A saúde colonizadora (ou colonização da saúde) apresenta-se com vários nomes, é supostamente neutra porque científica e busca aprimorar indicadores quantitativos que definem reduzida e convenientemente a saúde de viventes humanos e outros-que-humanos. Ela consegue melhorar alguns indicadores de saúde de viventes marginalizados, mas nunca leva a sério os efeitos patológicos da marginalização, já que sem esta, a colonialidade se desfaz. É uma saúde que fala de “história natural” das doenças e tira os efeitos patológicos da marginalização dessas histórias, reservando o papel causal apenas a microorganismos, moléculas, falhas orgânicas e outros alvos de intervenção que não comprometem o mito da modernidade.
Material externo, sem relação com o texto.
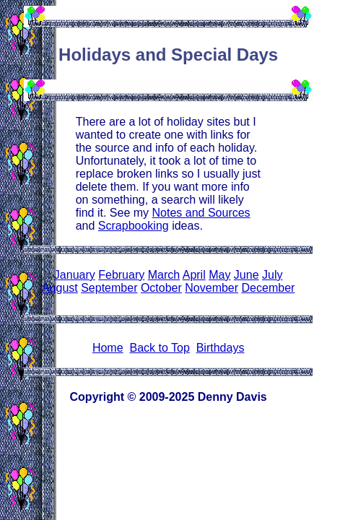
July (272, 275)
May (219, 275)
Os movimentos de saúde decolonial não são uma negação abstrata das estruturas de opressão hegemônicas. Se as opressões são estruturais, de alguma forma as reproduzimos, mesmo querendo acabá-las. Entretanto, as estruturas não são imutáveis e não dão conta de tudo o que existe. É aí que entra a (de/contra/anti)colonização, num esforço genuíno por reproduzir cada vez menos essas estruturas patológicas, em aliança com outros coletivos multiespécies que tem resistido a genocídios e ecocídios modernizadores. A promoção decolonial da saúde multiespécie não tem fórmula mágica para realizar instântanea e absolutamente uma utopia. Consequentemente, procede a partir das possibilidades situadas que encontra no  cotidiano, herdando e assumindo conscientemente tanto o peso da história e do presente colonial como a resistência decolonial, para que as utopias de hoje sejam realidades amanhã. Se as utopias não se concretizam, as distopias tomam conta.

O planeta está febril, aquecido pelas mutações climáticas. Não queremos antipiréticos para mascarar o crescimento do câncer colonial disfarçado de globalização benevolente; queremos extirpá-lo. É uma operação invasiva, nunca realizada, com probabilidade de mais metástase e prognóstico ruim. Mas sem a cirurgia, o prognóstico é nefasto. Não tem saída simples desse imbróglio.

A saúde multiespécie compreende vivências, entendimentos e transformações decoloniais; é uma práxis de ações informadas pelo conhecimento dos efeitos patológicos da marginalização, que constrói saberes a partir dessas ações; é um convite e uma escolha para ser e viver de outros modos, interessados no bem viver multiespécie e, portanto, cada vez mais distantes do centro colonial-capitalista-moderno que dá conforto a alguns – principalmente brancos – à custa da opressão de muitos. A saúde multiespécie é mais uma forma de multiplicar a fuga decolonial em curso.

E você, holobionte, vai bancar o mito da modernidade ou vai se engajar com a saúde multiespécie?